Improving customer engagement is a hot topic, particularly in the retail industry. However delivering the personalised experiences consumers crave by having access to the right data for employees across an enterprise is an issue many organisations are wrestling with.

Two recent events were useful barometers of the progress retailers are making in their quest to keep pace with and even surpass customer expectations by improving their experience. I had the pleasure of attending and presenting at the recent Retail Bulletin Customer Engagement Conference in London which followed hot on the heels of a Retail Bulletin roundtable on Big Data. There were multiple presentations and conversations about the challenges retailers are facing in delivering world class experiences, however and wherever the interactions are occurring.

Topics ranged from the need to be data-driven to inform customer interactions through to the ‘softer’, more personal side of customer engagement.

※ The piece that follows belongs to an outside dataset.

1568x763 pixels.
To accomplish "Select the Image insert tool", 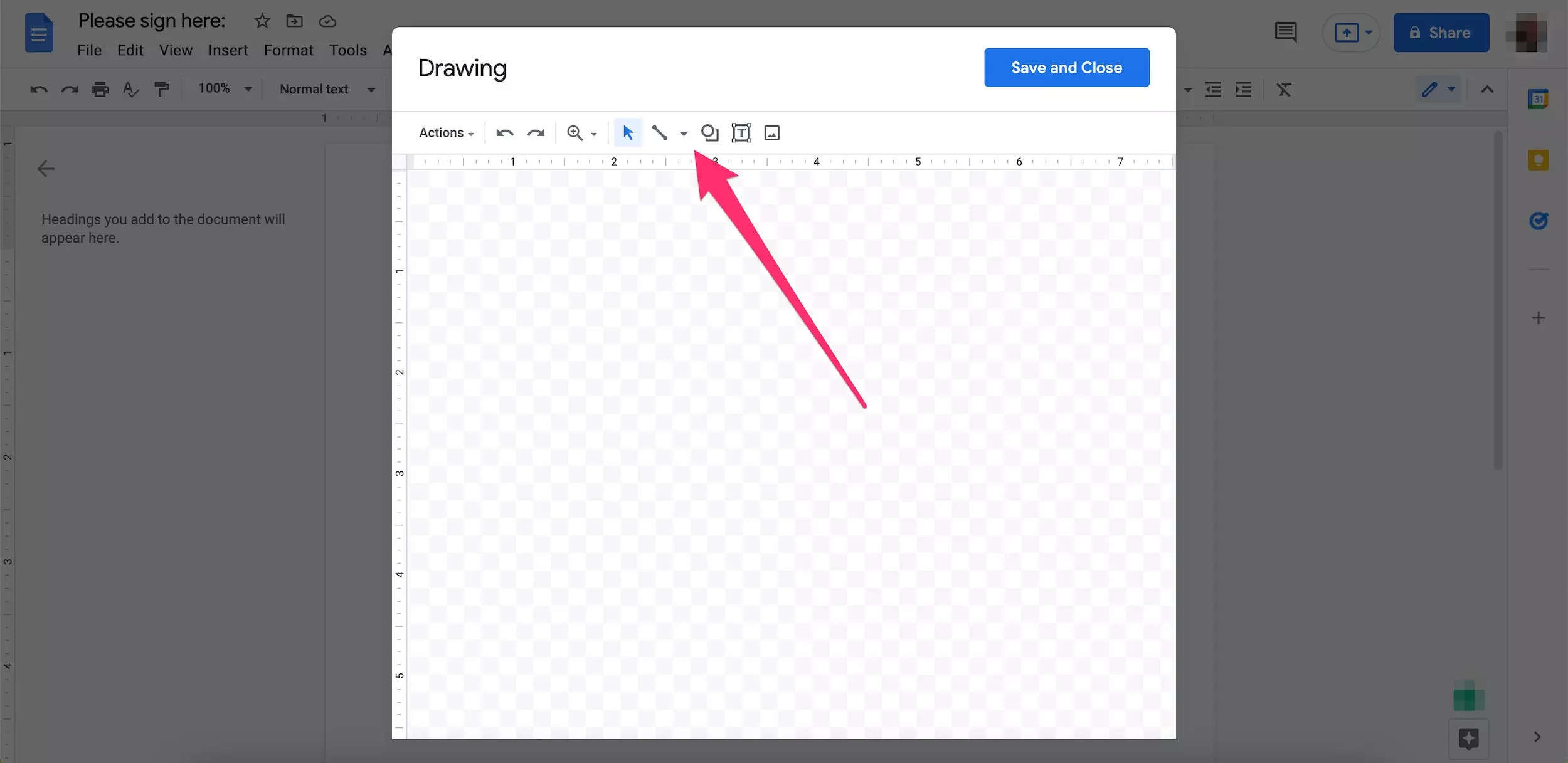I will pos(771,132).
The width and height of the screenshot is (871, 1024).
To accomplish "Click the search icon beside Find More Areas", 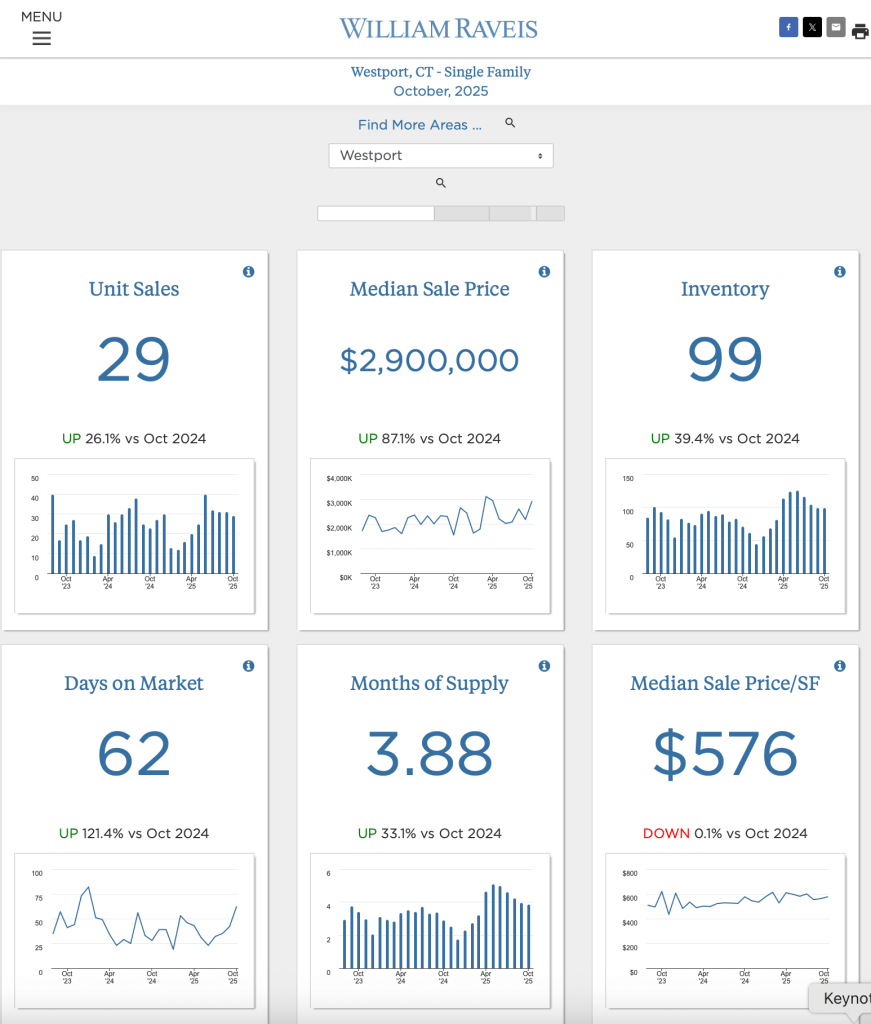I will pyautogui.click(x=510, y=123).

The challenge is to bring these seamlessly together as part of an overarching customer engagement strategy so that every exchange with a customer is supported by the right insights. Customer expectations are such now that it is no longer acceptable to be just “good enough” and there is huge opportunity for those organisations that get it right. To illustrate this point, a study by RightNow technologies revealed only 1% of consumers felt their expectations for a good customer service are always met.

Customer data must be used not just to personalise the marketing and selling of new services or to drive loyalty programmes, but to also serve and delight customers by anticipating their needs and being an integral part of the end-to-end customer journey. However, the barrier to achieving this is the way that organisations, consumers and technology have evolved has created so many islands of customer activity that it can be difficult to unite this information.

Ensuring employees across an organisation can access the right data to deliver the right experiences can be beyond many organisations. As I covered in my presentation ‘Gathering your customers as they scatter’ with John Lewis, a Trillium client, in marketing alone there are now up to 43 categories of technology that they are utilising and increasingly, purchasing directly. This is creating even more customer islands. John Lewis outlined the journey they are on to join up the vast amount of multi-channel data they hold to underpin their customer experience programmes. In addition to identify a large number of additional customers as a result of better linking of data, they have reduced the amount of customer complaints they receive.

Automated approaches to quickly bringing together large amounts of data from multiple sources to form a single, actionable view of customers in a cost effective way are now achievable. However, leveraging this data must not be at the cost of de-humanising the interaction. Organisations that achieve this will stand a much better chance of building the long-lasting, profitable relationships they seek. Data will then move from being another “here today gone tomorrow” fashion item to become a staple of retailers’ wardrobes.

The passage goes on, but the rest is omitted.